(Dataset items)
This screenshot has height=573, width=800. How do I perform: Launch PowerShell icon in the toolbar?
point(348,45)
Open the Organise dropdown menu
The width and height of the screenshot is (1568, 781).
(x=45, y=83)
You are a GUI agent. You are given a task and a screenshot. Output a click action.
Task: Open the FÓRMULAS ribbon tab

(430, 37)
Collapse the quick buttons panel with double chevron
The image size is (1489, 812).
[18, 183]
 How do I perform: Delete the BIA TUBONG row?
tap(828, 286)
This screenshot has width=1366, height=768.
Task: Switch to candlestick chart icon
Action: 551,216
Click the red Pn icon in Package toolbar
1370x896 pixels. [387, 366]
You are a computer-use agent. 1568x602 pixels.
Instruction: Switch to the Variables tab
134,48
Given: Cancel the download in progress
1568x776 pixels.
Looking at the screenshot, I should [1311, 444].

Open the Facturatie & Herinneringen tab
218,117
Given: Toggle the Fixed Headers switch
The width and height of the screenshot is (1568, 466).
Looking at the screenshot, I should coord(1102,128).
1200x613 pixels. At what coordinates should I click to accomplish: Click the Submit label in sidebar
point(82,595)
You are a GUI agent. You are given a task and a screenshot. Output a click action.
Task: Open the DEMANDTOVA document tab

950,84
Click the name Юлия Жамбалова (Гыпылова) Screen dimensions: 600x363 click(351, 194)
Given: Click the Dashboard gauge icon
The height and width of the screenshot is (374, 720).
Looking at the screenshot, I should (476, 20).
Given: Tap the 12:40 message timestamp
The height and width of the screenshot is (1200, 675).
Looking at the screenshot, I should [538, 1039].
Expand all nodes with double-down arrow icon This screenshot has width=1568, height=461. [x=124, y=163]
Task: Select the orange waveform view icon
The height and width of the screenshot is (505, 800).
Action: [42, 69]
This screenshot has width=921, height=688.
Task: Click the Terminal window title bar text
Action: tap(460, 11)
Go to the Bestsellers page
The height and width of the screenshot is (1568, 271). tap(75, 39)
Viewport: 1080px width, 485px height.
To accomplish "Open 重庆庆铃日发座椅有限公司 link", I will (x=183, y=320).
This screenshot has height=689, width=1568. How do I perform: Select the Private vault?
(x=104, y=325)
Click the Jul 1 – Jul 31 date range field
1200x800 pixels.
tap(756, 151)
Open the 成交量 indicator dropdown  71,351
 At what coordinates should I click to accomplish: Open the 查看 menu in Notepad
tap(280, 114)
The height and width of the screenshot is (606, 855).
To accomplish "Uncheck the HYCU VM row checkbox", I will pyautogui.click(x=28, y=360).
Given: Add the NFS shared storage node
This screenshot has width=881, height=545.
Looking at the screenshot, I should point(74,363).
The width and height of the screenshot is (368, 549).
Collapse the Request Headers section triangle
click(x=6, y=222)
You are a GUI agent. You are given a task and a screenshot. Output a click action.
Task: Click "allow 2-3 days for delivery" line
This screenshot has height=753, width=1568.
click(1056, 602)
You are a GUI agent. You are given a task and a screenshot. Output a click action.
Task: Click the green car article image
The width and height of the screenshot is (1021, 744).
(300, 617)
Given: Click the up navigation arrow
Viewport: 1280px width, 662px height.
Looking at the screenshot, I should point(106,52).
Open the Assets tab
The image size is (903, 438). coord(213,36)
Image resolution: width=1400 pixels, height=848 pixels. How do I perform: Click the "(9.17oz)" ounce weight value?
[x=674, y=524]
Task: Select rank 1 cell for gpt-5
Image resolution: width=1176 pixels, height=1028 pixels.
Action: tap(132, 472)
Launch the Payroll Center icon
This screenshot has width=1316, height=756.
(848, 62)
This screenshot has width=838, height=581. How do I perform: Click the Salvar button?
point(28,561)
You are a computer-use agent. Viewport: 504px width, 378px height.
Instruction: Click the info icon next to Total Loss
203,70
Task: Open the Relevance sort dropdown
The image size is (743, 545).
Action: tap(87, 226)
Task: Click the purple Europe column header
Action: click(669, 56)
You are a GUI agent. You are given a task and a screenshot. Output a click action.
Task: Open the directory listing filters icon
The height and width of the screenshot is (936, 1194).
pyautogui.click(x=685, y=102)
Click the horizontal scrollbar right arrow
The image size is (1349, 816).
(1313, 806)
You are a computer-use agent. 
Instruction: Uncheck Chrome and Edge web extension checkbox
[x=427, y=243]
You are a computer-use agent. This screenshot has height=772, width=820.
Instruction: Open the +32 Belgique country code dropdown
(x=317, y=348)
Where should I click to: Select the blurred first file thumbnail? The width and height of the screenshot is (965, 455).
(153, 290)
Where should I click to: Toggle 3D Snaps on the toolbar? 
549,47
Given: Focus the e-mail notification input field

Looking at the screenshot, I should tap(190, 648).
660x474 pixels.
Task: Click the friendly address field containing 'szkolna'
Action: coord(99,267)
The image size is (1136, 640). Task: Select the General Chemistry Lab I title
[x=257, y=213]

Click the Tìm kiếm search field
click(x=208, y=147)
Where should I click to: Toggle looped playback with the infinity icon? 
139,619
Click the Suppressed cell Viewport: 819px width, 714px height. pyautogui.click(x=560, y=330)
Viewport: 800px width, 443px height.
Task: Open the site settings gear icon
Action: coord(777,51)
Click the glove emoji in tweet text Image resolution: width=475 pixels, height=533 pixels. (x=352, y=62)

→ EXERCISE INSTRUCTIONS
If a line in the data above contains "computer", return that line.

→ EXERCISE RESPONSE
You are a computer-use agent. 1568x602 pixels.
You are a computer-use agent. Viewport: 504px width, 378px height.
You are a computer-use agent. 
You are a computer-use agent. This screenshot has height=772, width=820.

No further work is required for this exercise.